Wie weit die Übereinstimmungen zwischen den Regierungen Ungarns und Russlands gehen, wurde letzte Woche in Moskau deutlich, als die Außenminister beider Länder den Staatsbesuch Putins in Budapest vorbereiteten. Der Ungar Peter Szijjarto verriet der russischen Zeitung "Kommersant", ihm gefalle Russlands Auslandssender "RT". Das Europaparlament hingegen wirft dem russischen Staatssender antieuropäische Propaganda vor.
Die Sanktionen gegen Russland, getragen von allen EU-Staaten, Ungarn inklusive, bezeichnete Szijjarto in Moskau als "ineffektiv und schädlich". Ungarn wolle eine Säule beim Neustart der Beziehungen zwischen Russland und der EU werden. Und bei einer Pressekonferenz mit seinem russischen Amtskollegen sagte er – hier in den Worten des Dolmetschers:
"Der Konflikt zwischen der EU und Russland hat für Ungarn schlimme Folgen. Als Ungar habe ich eine interessante historische Beobachtung gemacht. Wenn der Osten und der Westen miteinander streiten, dann verliert immer Zentraleuropa. Für Ungarn als einem zentraleuropäischen Staat ist es unabdingbar, dass der Westen und der Osten positiv, kultiviert und pragmatisch zusammenarbeiten."
Handel zwischen Ungarn und Russland gesunken
Der bilaterale Handel zwischen Ungarn und Russland ist in den letzten drei Jahren auf die Hälfte gesunken, die Regierungen machen dafür die Sanktionen gegen Russland verantwortlich. Ungarns Regierungschef Orban hat Russlands Präsidenten zuletzt vor zwei Jahren empfangen. Damals war Putin in der EU wegen der Annexion der Krim nicht gern gesehen.
Anfang 2016 kam Orban dann zum Gegenbesuch nach Moskau.
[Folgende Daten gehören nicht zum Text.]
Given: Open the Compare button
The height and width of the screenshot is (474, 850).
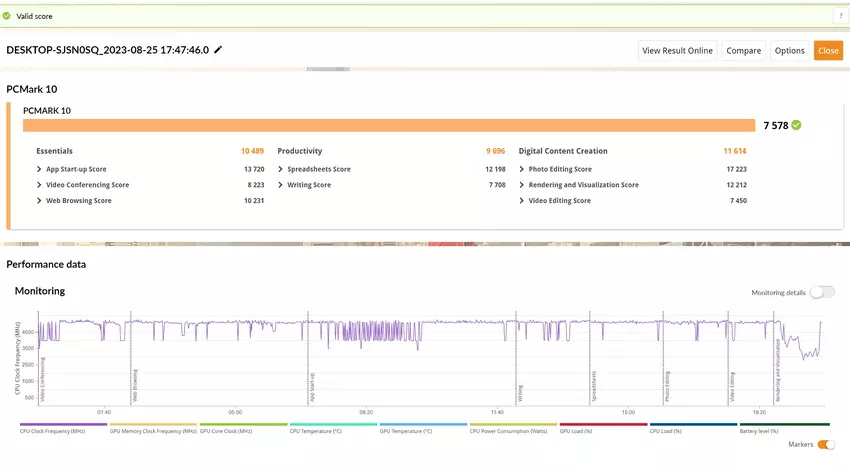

Putin lobte ihn als Retter der europäischen Identität. Mittlerweile hat Russland international an Gewicht gewonnen. Der heutige Besuch steht zudem im Kontext von Donald Trumps Wahlsieg in den USA. Die Regierungen Ungarns und Russlands hoffen auf eine neue amerikanische Außenpolitik und versprechen sich davon Vorteile. Ungarns Außenminister Szijjarto in Moskau:
"Dass Donald Trump den Export von Demokratie stoppen will, ist eine gute Nachricht."
Die USA hätten sich mehrfach in die inneren Angelegenheiten Ungarns eingemischt, so Szijjarto. Und Außenminister Sergej Lawrow meinte:
"Donald Trump setzt in der internationalen Politik nicht auf Ideologie, nicht darauf, sich in die inneren Angelegenheiten anderer Länder einzumischen, sondern auf die ureigenen Interessen der USA. So eine Position vertritt auch Russland in der Außenpolitik."
Wirtschaftliche Themen auf der Tagesordnung
Ungeachtet der geopolitischen Entwicklungen stehen bei dem Treffen in Budapest aber vor allem wirtschaftliche Fragen auf der Tagesordnung. Allen voran der geplante Ausbau des Atomkraftwerkes Paks. Es wurde noch mit sowjetischer Technologie errichtet. Der russische Staatskonzern Rosatom will das AKW erweitern. Russland hat vor Jahren zugesichert, das Projekt mit einem Milliardenkredit zu finanzieren. Außenminister Lawrow sagte dazu letzte Woche:
"Unsere ungarischen Partner haben bestätigt, dass Budapest am Ausbau des Atomkraftwerks mithilfe von Rosatom festhält. Das bilaterale Abkommen reicht vom Bau über die Lieferung von Brennstäben bis hin zur technischen Wartung des Kraftwerks. Das ist ein strategisches Projekt."
Atomkraftwerke schlüsselfertig – neben Rohstoffen und Waffen zählen sie zu den wenigen international gefragten russischen Exportgütern. Der Baubeginn in Paks ist für 2018 geplant. In der EU ist das Projekt umstritten, die Europäische Kommission vermutete Verstöße gegen das Wettbewerbsrecht. Putins Berater Jurij Uschakow warf der EU gestern vor, das Projekt künstlich hinauszuzögern. Er sprach von "Schikanen".
Aus dem Kreml heißt es, Putin und Orban wollten in Budapest auch über Gas reden: Über einen möglichen Abzweiger für die russische Exportpipeline Nord Stream durch die Ostsee und über die geplante Gasröhre Turkish Stream durch das Schwarze Meer. Ungarn bezieht 60 Prozent seines Gases aus Russland und dies zu einem vergleichsweise günstigen Preis. Orban könnte versuchen, einen weiteren Preisnachlass zu erwirken.